Saved data entries
-=-=-

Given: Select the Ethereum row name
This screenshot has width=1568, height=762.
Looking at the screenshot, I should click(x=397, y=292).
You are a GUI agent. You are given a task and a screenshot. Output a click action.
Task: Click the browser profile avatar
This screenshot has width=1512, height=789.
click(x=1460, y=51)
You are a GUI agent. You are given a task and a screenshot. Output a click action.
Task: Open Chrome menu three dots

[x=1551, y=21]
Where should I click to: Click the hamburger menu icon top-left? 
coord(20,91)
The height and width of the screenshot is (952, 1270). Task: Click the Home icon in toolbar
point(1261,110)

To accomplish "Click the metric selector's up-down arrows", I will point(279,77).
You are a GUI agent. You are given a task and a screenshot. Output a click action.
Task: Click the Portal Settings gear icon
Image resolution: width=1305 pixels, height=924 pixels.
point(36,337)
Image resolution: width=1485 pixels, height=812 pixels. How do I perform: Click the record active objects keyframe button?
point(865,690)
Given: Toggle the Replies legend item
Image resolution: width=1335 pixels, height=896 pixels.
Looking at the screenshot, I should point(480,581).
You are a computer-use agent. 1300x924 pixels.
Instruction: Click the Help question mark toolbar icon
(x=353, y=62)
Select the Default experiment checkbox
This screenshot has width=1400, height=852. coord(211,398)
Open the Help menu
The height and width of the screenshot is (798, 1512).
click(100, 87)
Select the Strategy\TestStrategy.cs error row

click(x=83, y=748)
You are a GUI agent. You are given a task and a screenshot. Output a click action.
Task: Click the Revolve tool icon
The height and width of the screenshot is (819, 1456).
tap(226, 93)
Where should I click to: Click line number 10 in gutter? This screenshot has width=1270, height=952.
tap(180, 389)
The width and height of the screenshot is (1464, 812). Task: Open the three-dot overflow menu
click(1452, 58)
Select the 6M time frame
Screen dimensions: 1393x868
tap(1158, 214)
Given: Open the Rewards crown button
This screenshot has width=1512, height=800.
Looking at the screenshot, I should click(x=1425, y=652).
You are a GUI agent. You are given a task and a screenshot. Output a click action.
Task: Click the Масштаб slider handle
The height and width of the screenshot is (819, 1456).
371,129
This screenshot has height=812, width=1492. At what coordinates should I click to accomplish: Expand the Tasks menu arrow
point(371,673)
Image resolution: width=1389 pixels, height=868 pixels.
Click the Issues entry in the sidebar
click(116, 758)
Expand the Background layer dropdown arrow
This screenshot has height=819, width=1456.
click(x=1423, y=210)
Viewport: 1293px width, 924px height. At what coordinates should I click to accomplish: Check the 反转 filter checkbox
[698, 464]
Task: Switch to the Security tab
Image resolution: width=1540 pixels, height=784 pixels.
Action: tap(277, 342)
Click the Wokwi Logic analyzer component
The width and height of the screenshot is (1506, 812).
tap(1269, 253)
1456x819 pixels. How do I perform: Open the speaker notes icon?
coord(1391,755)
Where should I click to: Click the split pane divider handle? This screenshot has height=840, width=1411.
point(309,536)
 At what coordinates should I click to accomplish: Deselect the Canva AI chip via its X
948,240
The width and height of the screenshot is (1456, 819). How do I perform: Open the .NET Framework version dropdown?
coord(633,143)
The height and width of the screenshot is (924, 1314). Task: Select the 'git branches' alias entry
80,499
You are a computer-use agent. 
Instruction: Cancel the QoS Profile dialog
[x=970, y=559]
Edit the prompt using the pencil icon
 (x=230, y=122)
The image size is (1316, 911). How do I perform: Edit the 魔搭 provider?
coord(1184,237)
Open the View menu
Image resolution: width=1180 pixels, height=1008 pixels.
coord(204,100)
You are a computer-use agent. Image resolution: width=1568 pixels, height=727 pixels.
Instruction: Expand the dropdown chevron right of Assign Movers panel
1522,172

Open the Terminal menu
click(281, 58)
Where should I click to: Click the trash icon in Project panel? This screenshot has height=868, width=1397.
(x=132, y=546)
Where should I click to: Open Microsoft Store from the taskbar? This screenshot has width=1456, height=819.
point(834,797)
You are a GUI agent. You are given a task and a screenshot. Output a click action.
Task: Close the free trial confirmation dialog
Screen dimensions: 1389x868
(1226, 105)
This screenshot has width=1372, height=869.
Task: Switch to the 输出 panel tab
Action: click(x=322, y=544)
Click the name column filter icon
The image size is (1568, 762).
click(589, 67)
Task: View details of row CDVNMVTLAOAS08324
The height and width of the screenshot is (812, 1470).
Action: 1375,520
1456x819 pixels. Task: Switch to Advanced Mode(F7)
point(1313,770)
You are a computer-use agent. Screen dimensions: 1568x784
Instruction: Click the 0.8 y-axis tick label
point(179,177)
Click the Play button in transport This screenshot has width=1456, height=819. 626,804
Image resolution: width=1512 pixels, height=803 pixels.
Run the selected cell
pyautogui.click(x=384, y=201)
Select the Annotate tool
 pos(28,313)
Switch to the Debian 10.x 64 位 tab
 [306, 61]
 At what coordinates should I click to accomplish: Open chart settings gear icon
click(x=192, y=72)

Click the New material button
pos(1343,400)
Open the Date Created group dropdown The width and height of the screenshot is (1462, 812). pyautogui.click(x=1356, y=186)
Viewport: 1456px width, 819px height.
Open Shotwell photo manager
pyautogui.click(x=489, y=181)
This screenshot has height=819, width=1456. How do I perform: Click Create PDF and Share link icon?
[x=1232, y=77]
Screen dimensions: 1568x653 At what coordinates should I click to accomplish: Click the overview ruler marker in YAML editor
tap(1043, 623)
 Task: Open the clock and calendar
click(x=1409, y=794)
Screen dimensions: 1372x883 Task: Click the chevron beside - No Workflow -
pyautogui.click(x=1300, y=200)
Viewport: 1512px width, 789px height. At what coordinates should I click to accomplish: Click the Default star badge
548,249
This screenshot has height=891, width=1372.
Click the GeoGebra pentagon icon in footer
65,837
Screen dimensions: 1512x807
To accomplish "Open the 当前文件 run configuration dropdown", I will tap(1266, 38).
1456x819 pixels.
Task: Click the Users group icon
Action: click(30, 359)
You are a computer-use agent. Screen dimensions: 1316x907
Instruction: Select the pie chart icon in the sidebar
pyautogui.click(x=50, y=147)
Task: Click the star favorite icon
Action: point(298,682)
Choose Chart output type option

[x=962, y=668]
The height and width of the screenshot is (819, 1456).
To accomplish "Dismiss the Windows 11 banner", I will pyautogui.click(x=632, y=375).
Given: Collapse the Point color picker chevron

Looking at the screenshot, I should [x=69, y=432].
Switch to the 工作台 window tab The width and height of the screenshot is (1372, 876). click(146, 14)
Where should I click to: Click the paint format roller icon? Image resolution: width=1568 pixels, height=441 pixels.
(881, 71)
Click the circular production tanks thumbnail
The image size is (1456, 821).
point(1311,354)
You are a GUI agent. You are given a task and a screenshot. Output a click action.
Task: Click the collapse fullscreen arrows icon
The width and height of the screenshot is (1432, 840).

-=-=-

Please give back, exactly as it stands above, the stretch from the line with "Click the Issues entry in the sidebar" through the line with "Task: Switch to the Security tab", and no line outside it.

EXERCISE RESULT →
Click the Issues entry in the sidebar
click(116, 758)
Expand the Background layer dropdown arrow
This screenshot has height=819, width=1456.
click(x=1423, y=210)
Viewport: 1293px width, 924px height. At what coordinates should I click to accomplish: Check the 反转 filter checkbox
[698, 464]
Task: Switch to the Security tab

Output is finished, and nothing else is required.